(Beginning of Records provided)

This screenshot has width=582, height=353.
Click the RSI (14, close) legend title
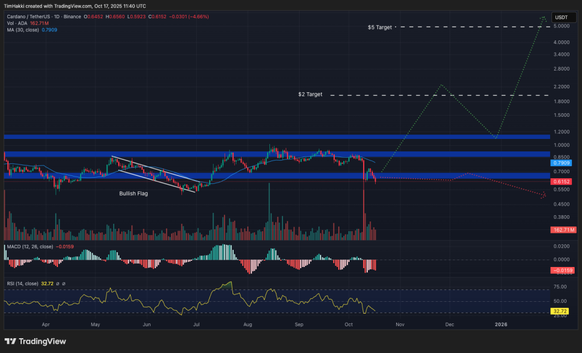click(x=24, y=283)
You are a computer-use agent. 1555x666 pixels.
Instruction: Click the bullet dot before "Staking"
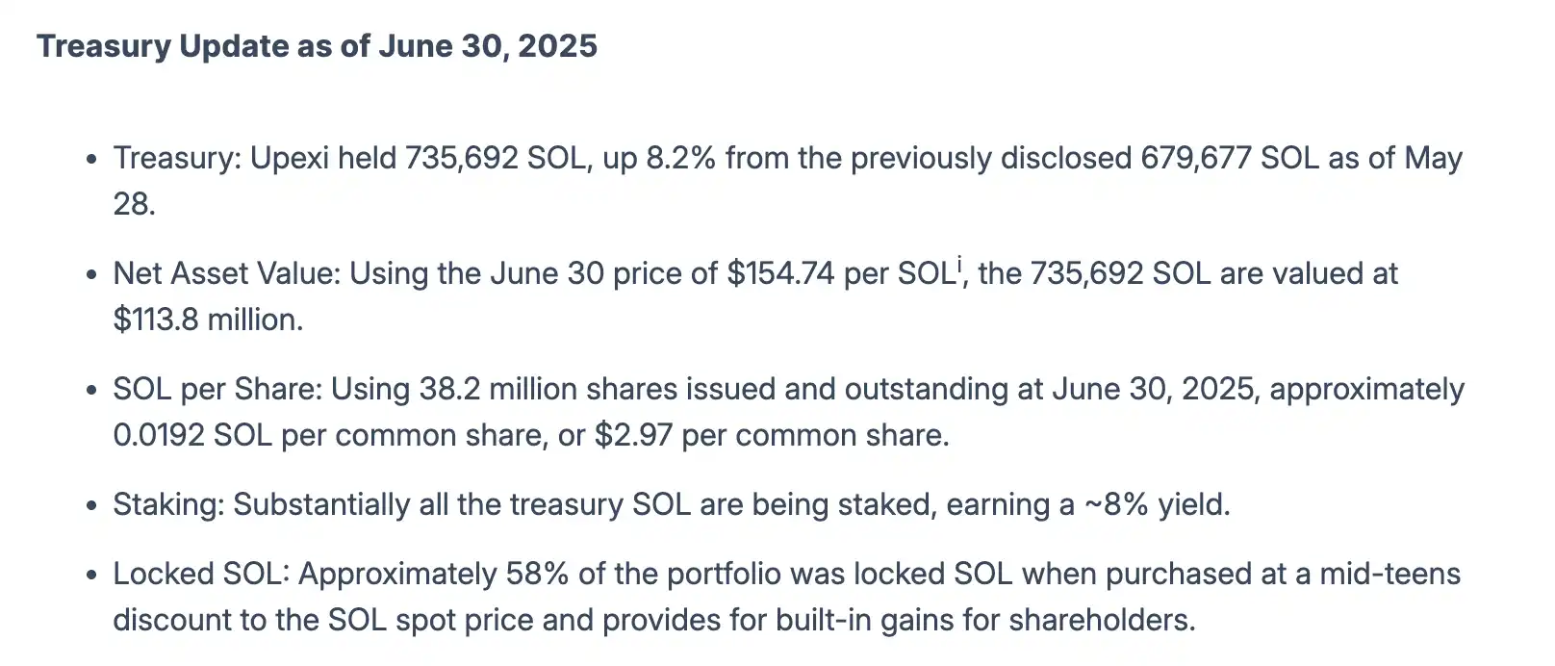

(End of Records provided)

Your response must reproduce every line of the data exactly, with images omitted.

◆ Task output:
This screenshot has width=582, height=353.
Click the RSI (14, close) legend title
click(x=24, y=283)
You are a computer-use agent. 1555x666 pixels.
Instruction: Click the bullet dot before "Staking"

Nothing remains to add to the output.